Gros nuages sur les Archives

Service public dépendant du Département, la confidentialité des informations qu'il diffuse risque d'être mise en péril par des intérêts privés.

 Maïté Etchechoury dans les entrailles des Archives de la Dordogne.  PHOTO Jean-Christophe SOUNALET

Maïté Etchechoury dans les entrailles des Archives de la Dordogne. PHOTO Jean-Christophe SOUNALET

« Sud Ouest ». Maïté Etchechoury, vous êtes directrice des Archives départementales de la Dordogne et, comme vos autres collègues, vous êtes confrontée à une situation inédite concernant la communication publique des documents d'archives.

Maïté Etchechoury. Comme l'a expliqué l'Association des archivistes de France au ministre Frédéric Mitterrand (1), les services d'archives sont surtout sollicités par des privés qui veulent réutiliser soit les informations que contiennent les documents d'archives publiques, soit carrément les fichiers numériques constitués par nos soins lors de grandes campagnes de numérisation. En Dordogne, la plus représentative aura été la mise en ligne, d'ici la fin de l'année, de 59 % de notre état-civil qui constitue une part importante de nos 4 millions de données.

Quelles données justement vous réclame-t-on ?
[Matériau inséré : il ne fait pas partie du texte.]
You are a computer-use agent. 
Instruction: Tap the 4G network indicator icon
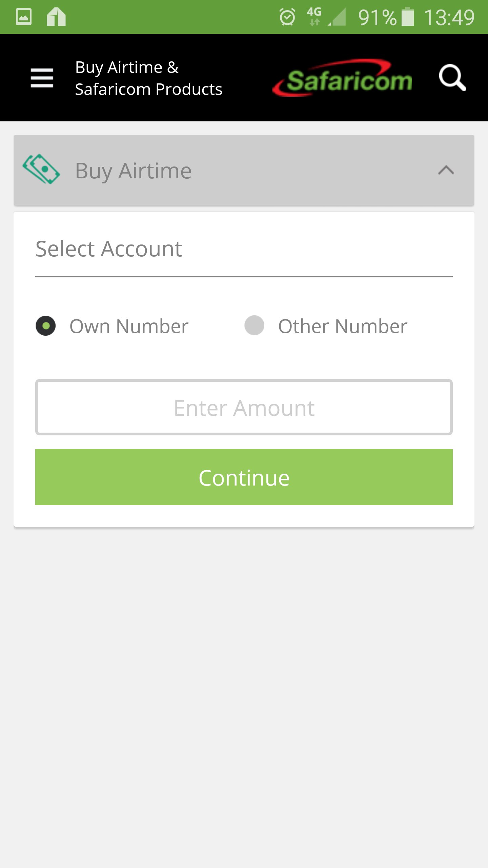pos(314,17)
Arguant de nouvelles dispositions légales autorisant la réutilisation des données publiques, la société Notrefamille.com a d'abord réclamé aux services d'archives la livraison de l'état-civil et des recensements en leur possession, notamment les fichiers numériques réalisés sur les registres paroissiaux et d'état-civil jusqu'en 1934 et les registres matricules militaires jusqu'en 1939. C'était encore relativement acceptable. Mais depuis janvier 2010, des demandes encore plus pointues ont été faites : registres d'écrou, listes électorales, documents de conscription, listes d'étrangers et de réfugiés aux XIXe et XXe siècles, cartes d'anciens combattants 14-18, cartes d'identité depuis 1940, registres d'entrées des hôpitaux psychiatriques, fiches d'internés et déportés 39-45...
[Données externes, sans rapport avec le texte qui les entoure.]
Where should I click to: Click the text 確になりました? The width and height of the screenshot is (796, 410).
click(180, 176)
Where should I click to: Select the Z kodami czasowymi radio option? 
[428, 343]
Quel est donc le but de l'opération ?

Notrefamille.com ne se cache pas de vouloir constituer la plus grande base nominative de l'ensemble de la population française au XXe siècle et même antérieurement, avec plusieurs millions de données qui, en ne comptant que l'état-civil, concernerait plus d'un milliard d'individus, dont des vivants.
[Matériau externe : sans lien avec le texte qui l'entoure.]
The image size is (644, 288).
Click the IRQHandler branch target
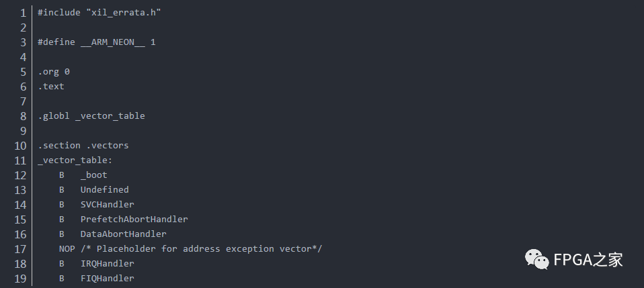click(107, 264)
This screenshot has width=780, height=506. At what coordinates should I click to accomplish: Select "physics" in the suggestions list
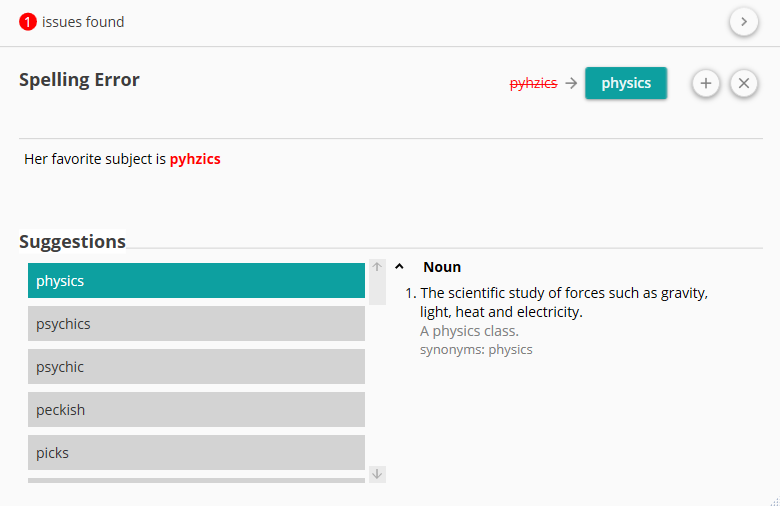coord(196,281)
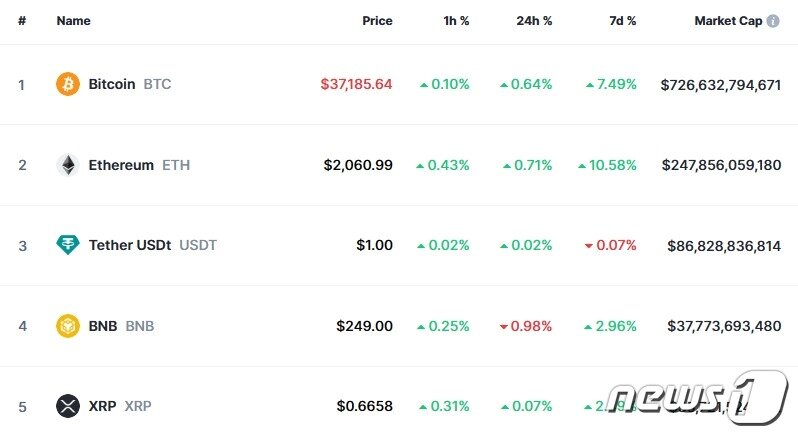The width and height of the screenshot is (798, 437).
Task: Click Ethereum market cap $247,856,059,180
Action: click(x=721, y=165)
Comment ne pas songer aux recherches qu'ont effectuées les Mormons aux Archives, y compris en Dordogne, sur leurs ancêtres ?

Certes, mais elles ne visaient aucun bénéfice et faisaient l'objet de conventions nous permettant de les maîtriser et, entre autres, de bénéficier de doubles des microfilms des documents traités.

En quoi le projet de Notrefamille.com contrevient-il à votre éthique ?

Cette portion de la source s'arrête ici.